I have implemented a CNN-based regression model that uses a data generator to use the huge amount of data I have. Training and evaluation work well, but there's an issue with the prediction. If for example I want to predict values from a test dataset of 50 samples, I use model.predict with a batch size of 5. The problem is that model.predict returns 5 values repeated 10 times, instead of 50 different values . The same thing happens if I change to batch size to 1, it will return one value 50 times.
To solve this issue, I used a full batch size (50 in my example), and it worked. But I can't I use this method on my whole test data because it's too huge.
Do you have any other solution, or what is the problem in my approach?
My data generator code:
import numpy as np
import keras
class DataGenerator(keras.utils.Sequence):
'Generates data for Keras'
def __init__(self, list_IDs, data_X, data_Z, target_y batch_size=32, dim1=(120,120),
dim2 = 80, n_channels=1, shuffle=True):
'Initialization'
self.dim1 = dim1
self.dim2 = dim2
self.batch_size = batch_size
self.data_X = data_X
self.data_Z = data_Z
self.target_y = target_y
self.list_IDs = list_IDs
self.n_channels = n_channels
self.shuffle = shuffle
self.on_epoch_end()
def __len__(self):
'Denotes the number of batches per epoch'
return int(np.floor(len(self.list_IDs) / self.batch_size))

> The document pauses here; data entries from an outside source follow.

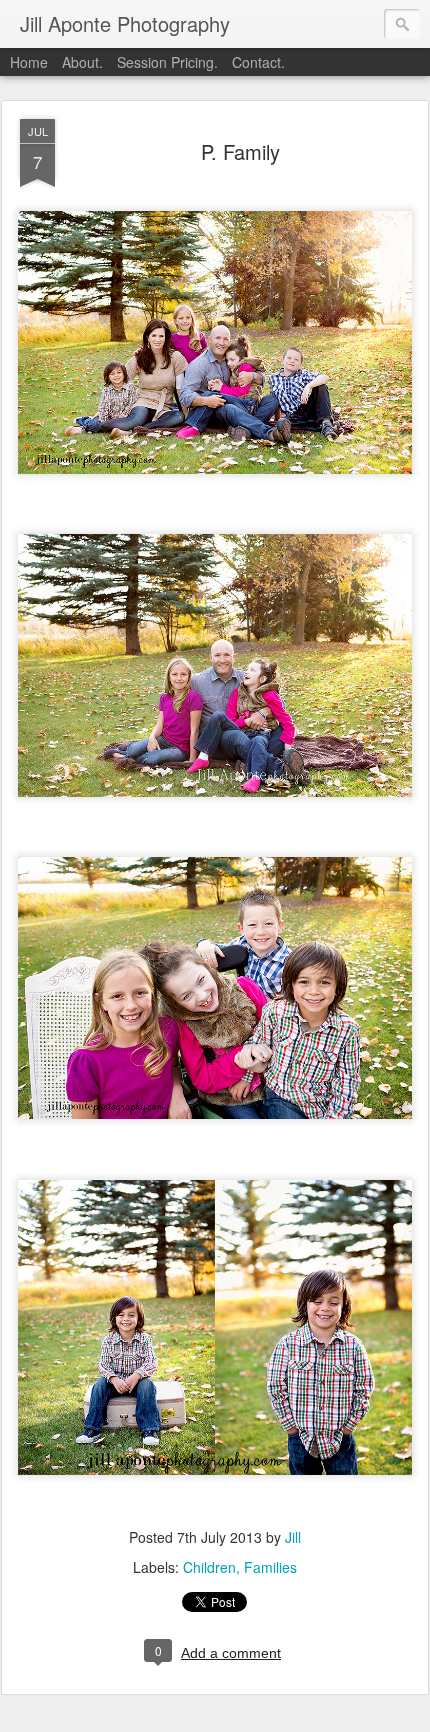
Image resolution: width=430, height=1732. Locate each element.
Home (29, 62)
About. (82, 62)
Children (209, 1567)
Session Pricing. (167, 62)
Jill (293, 1537)
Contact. (258, 62)
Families (270, 1567)
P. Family (240, 151)
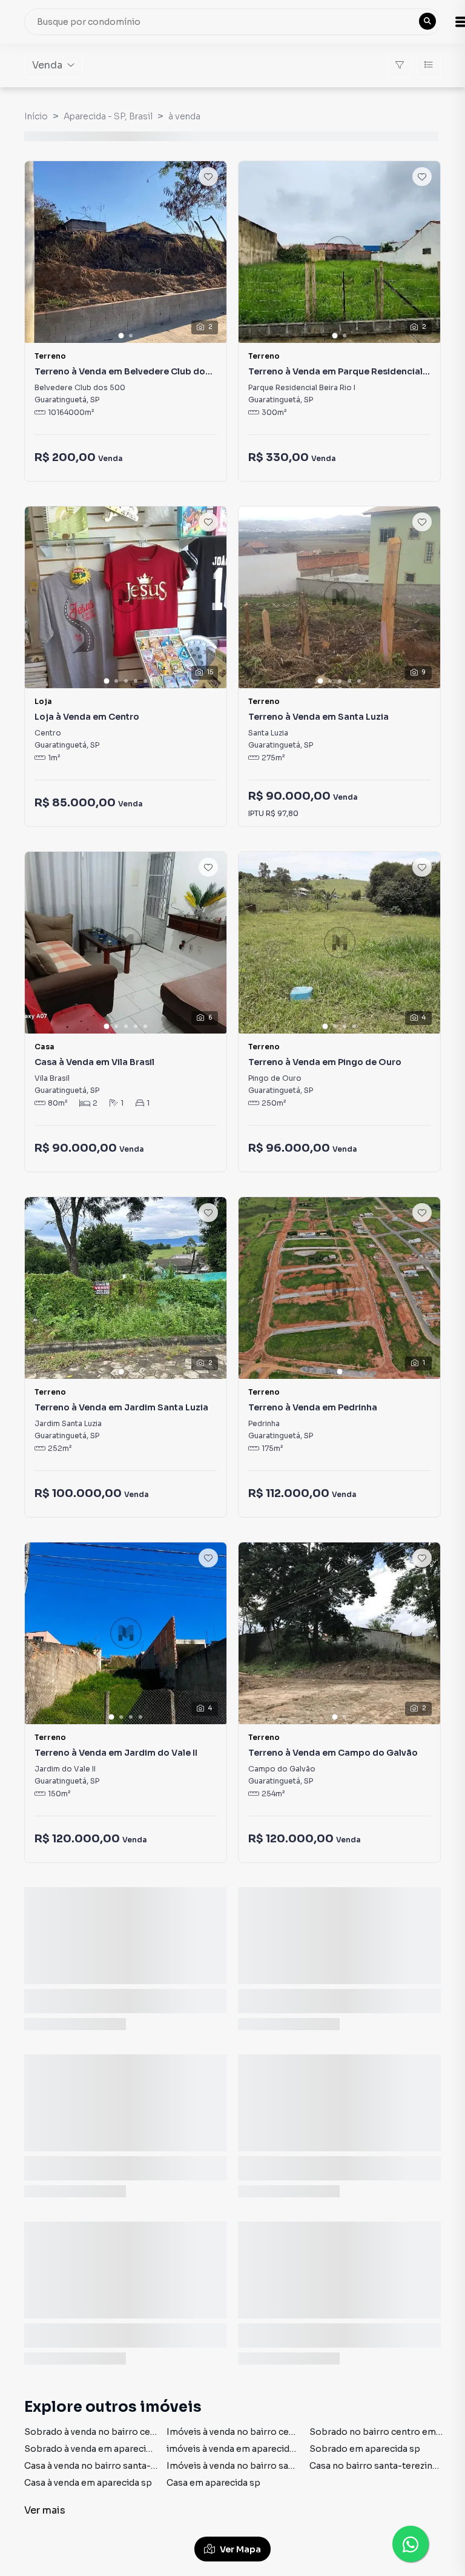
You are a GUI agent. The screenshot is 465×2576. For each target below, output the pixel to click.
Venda (47, 65)
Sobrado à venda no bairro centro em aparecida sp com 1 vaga (156, 2431)
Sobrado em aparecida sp (364, 2448)
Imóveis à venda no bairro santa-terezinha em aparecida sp (293, 2465)
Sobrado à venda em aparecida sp (96, 2448)
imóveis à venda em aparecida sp (237, 2448)
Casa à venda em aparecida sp (88, 2482)
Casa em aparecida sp (213, 2482)
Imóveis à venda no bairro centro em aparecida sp (273, 2431)
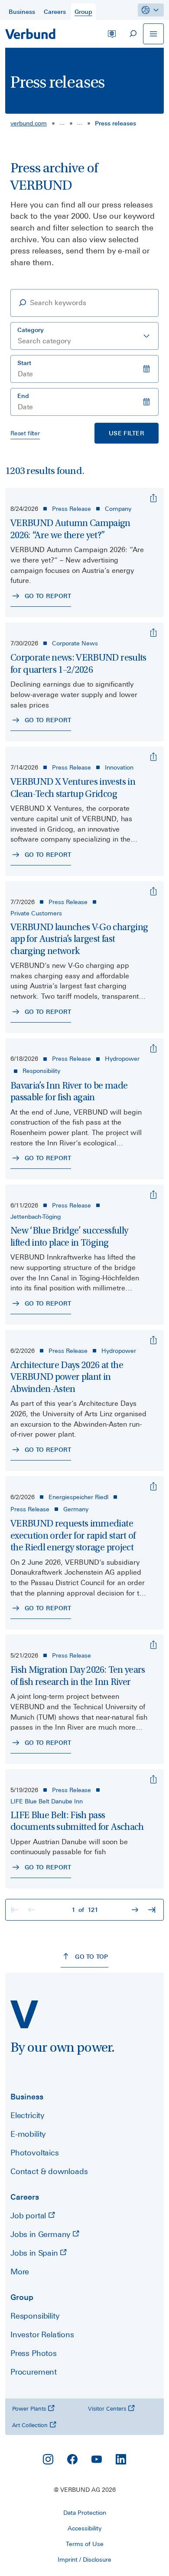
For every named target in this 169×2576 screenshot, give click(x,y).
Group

def __getitem__(self, index):
'Generate one batch of data'
# Generate indexes of the batch
indexes = self.indexes[index*self.batch_size:(index+1)*self.batch_size]
# Find list of IDs
list_IDs_temp = [self.list_IDs[k] for k in range(len(indexes))]
# Generate data
([X, Z], y) = self.__data_generation(list_IDs_temp)
return ([X, Z], y)
def on_epoch_end(self):
'Updates indexes after each epoch'
self.indexes = np.arange(len(self.list_IDs))
if self.shuffle == True:
np.random.shuffle(self.indexes)
def __data_generation(self, list_IDs_temp):
'Generates data containing batch_size samples' # X : (n_samples, *dim, n_channels)
# Initialization
X = np.empty((self.batch_size, *self.dim1, self.n_channels))

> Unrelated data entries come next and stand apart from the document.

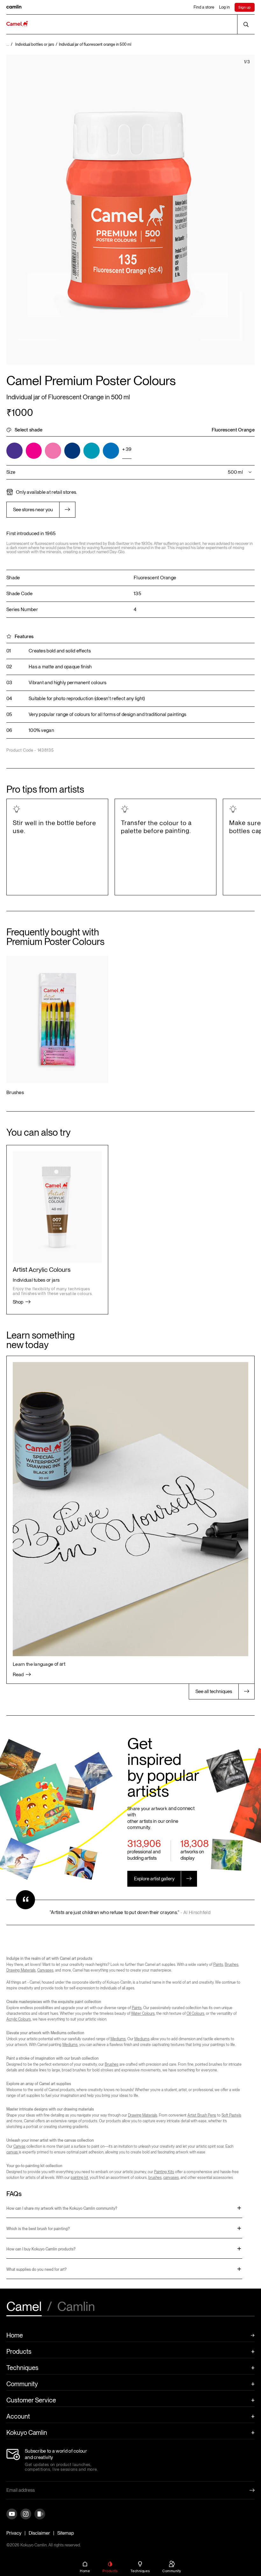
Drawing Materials (21, 1970)
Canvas (19, 2146)
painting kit (79, 2177)
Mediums (118, 2039)
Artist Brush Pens (201, 2115)
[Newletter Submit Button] (247, 2490)
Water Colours (143, 2013)
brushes (155, 2177)
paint (172, 714)
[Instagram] (25, 2514)
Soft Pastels (231, 2115)
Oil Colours (195, 2013)
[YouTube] (11, 2514)
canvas (12, 2152)
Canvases (45, 1970)
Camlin (76, 2307)
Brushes (231, 1964)
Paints (218, 1964)
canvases (171, 2177)
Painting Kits (164, 2172)
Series (13, 609)
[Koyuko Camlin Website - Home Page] (17, 24)
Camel (24, 2307)
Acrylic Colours (18, 2019)
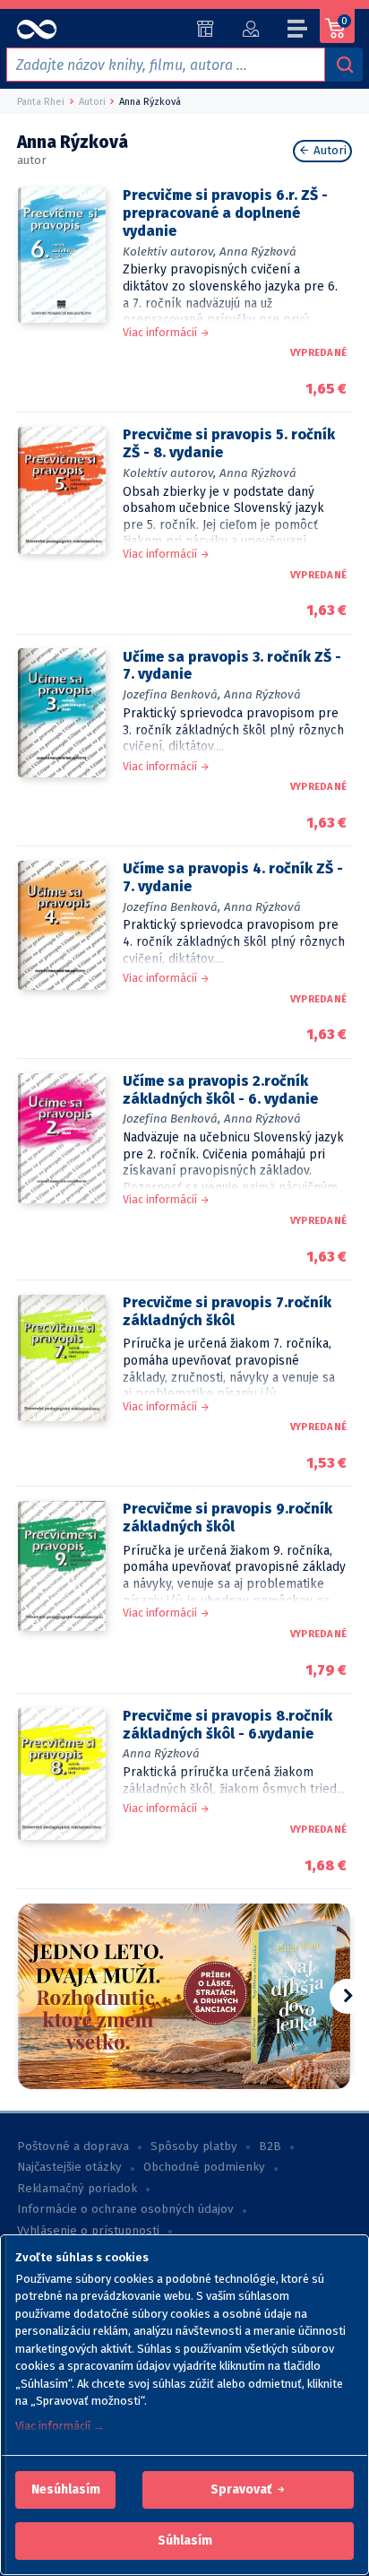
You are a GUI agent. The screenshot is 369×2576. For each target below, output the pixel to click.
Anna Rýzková (257, 251)
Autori (328, 150)
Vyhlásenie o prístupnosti (88, 2231)
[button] (65, 2490)
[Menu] (298, 31)
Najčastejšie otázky (69, 2167)
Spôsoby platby (193, 2146)
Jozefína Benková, (171, 694)
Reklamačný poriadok (77, 2188)
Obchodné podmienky (204, 2167)
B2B (270, 2146)
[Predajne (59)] (205, 28)
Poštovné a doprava (73, 2146)
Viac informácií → (60, 2426)
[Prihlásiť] (250, 28)
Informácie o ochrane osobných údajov (125, 2209)
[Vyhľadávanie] (344, 65)
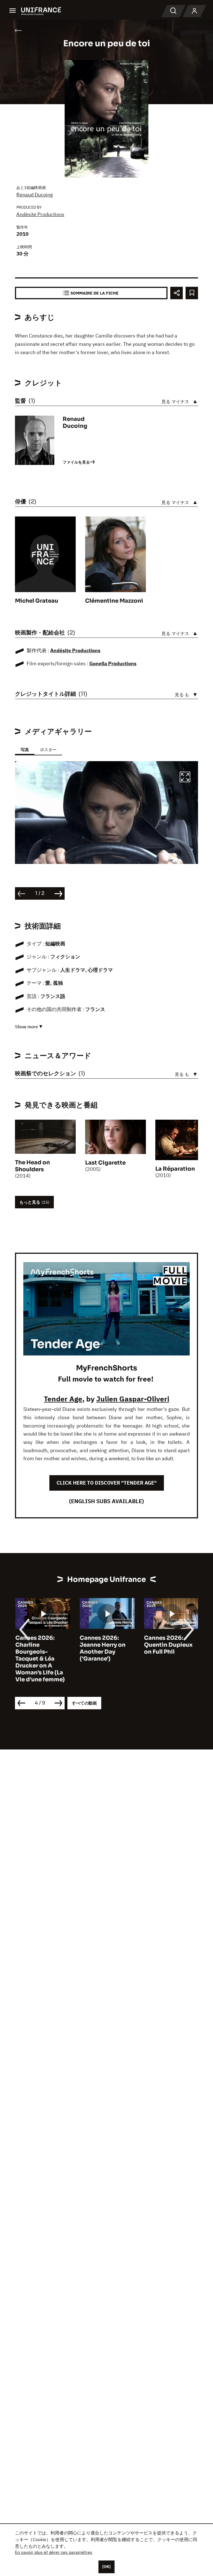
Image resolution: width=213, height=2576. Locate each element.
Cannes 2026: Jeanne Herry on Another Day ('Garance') (102, 1648)
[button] (185, 777)
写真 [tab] (25, 749)
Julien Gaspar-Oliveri (132, 1398)
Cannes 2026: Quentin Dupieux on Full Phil (168, 1644)
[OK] (106, 2566)
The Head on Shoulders (32, 1166)
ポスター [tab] (48, 749)
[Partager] (176, 293)
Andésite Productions (40, 214)
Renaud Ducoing (34, 194)
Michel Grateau (36, 600)
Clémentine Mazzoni (114, 600)
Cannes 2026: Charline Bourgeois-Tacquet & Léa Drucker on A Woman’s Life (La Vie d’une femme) (39, 1658)
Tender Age (63, 1398)
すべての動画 (84, 1703)
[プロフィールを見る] (194, 11)
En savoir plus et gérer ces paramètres (53, 2552)
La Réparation (175, 1168)
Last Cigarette (105, 1162)
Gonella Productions (112, 663)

Z = np.empty((self.batch_size, self.dim2))
y = np.empty((self.batch_size))
# Generate data
for i, ID in enumerate(list_IDs_temp):
# Store sample
X[i,] = np.load('data/' + data_X + ID + '.npy')
Z[i,] = np.load('data/' + data_Z + ID + '.npy')
# Store target
y[i] = np.load('data/' + target_y + ID + '.npy')

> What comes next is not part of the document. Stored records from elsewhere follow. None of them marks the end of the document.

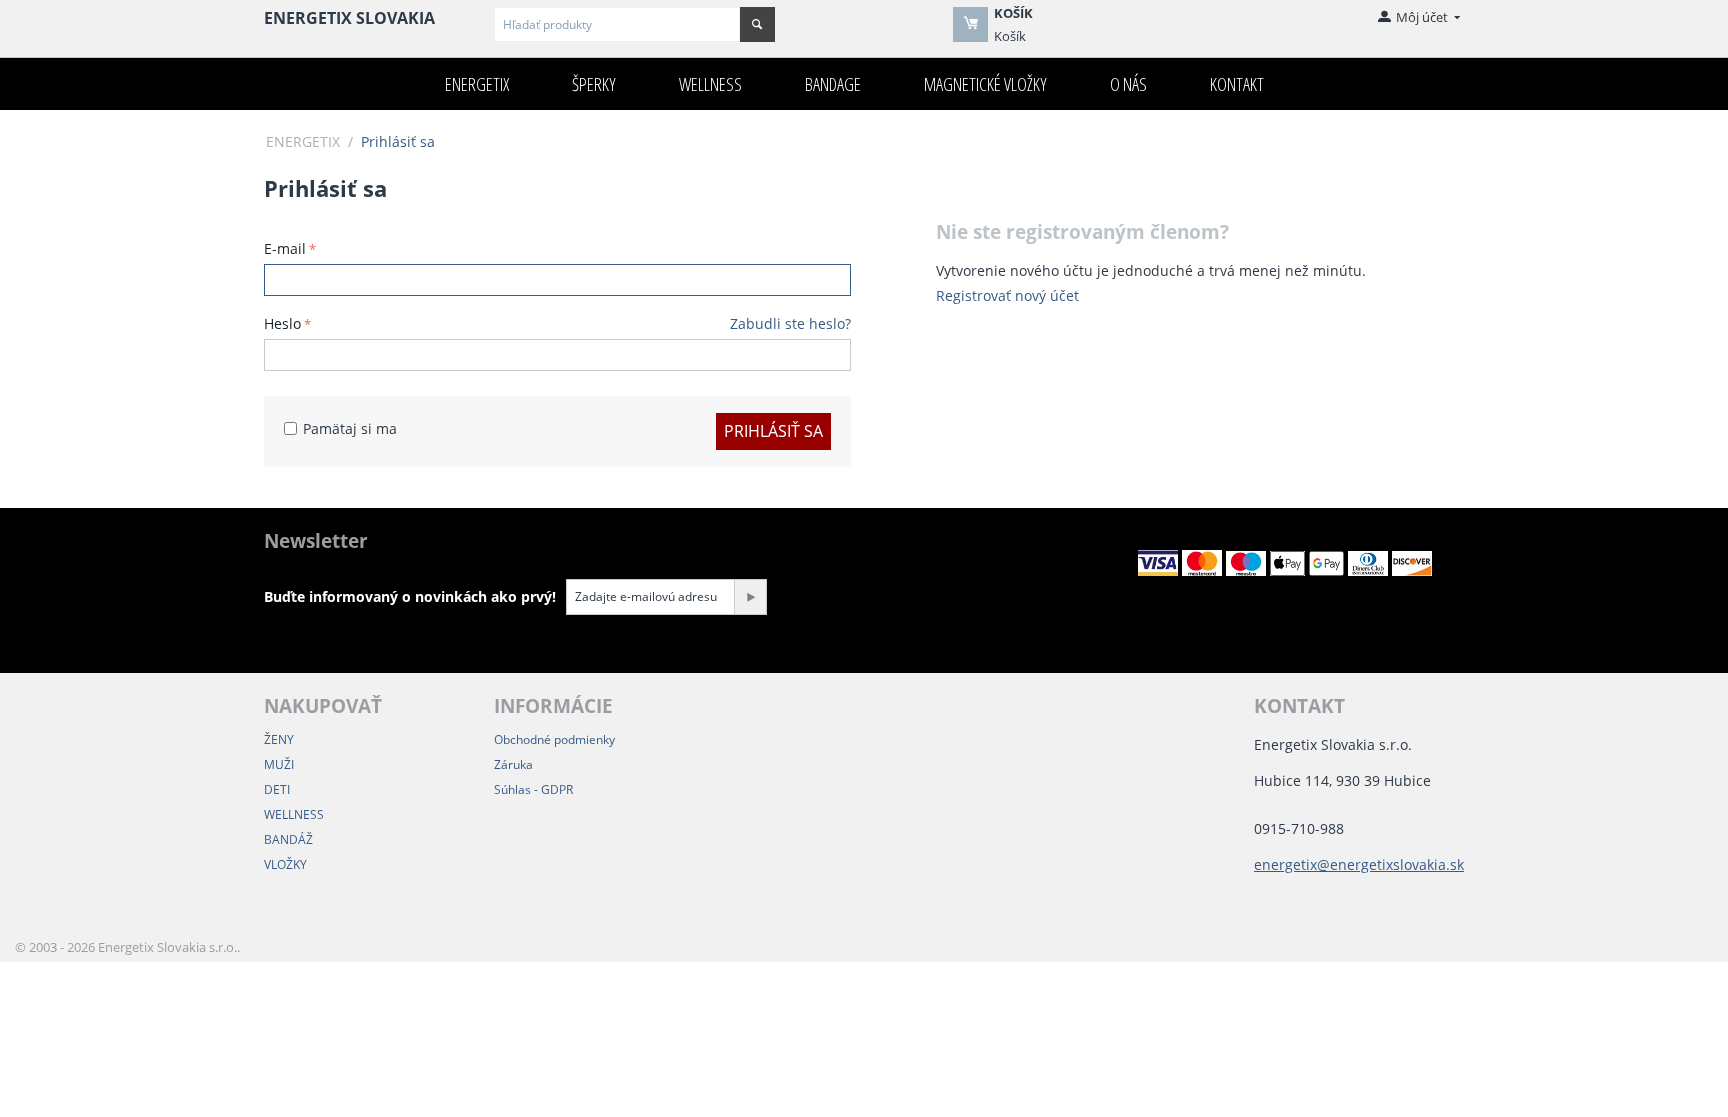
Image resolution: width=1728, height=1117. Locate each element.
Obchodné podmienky (554, 739)
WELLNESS (294, 814)
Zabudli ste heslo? (790, 323)
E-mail (285, 248)
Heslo (282, 323)
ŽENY (279, 739)
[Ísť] (750, 597)
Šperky (594, 84)
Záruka (513, 764)
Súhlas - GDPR (533, 789)
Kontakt (1237, 84)
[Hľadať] (757, 24)
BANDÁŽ (288, 839)
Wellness (710, 84)
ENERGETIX (477, 84)
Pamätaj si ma (350, 428)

How I call model.predict()
predict_params = {'list_IDs': 'indexes',
'data_X': 'images',
'data_Z': 'factors',
'target_y': 'True_values'
'batch_size': 5,
'dim1': (120,120),
'dim2': 80,
'n_channels': 1,
'shuffle'=False}
# Prediction generator
prediction_generator = DataGenerator(test_index, **predict_params)
predition_results = model.predict(prediction_generator, steps = 1, verbose=1)
If we look at your __getitem__
function, we can see this code:
list_IDs_temp = [self.list_IDs[k] for k in range(len(indexes))]
This code will always return the same numbers IDs, because the length len
of the indexes is always the same (at least as long as all batches have an equal amount of samples) and we just loop over the first couple of indexes every time.
You are already extracting the indexes of the current batch beforehand, so the line with the error is not needed at all. The following code should work:
def __getitem__(self, index):
'Generate one batch of data'
# Generate indexes of the batch
list_IDs_temp = self.indexes[index*self.batch_size:(index+1)*self.batch_size]
# Generate data
([X, Z], y) = self.__data_generation(list_IDs_temp)
return ([X, Z], y)
See if this code works and you get different results. You should now get bad predictions, because during training, your model would also only have trained on the same few data points as of now.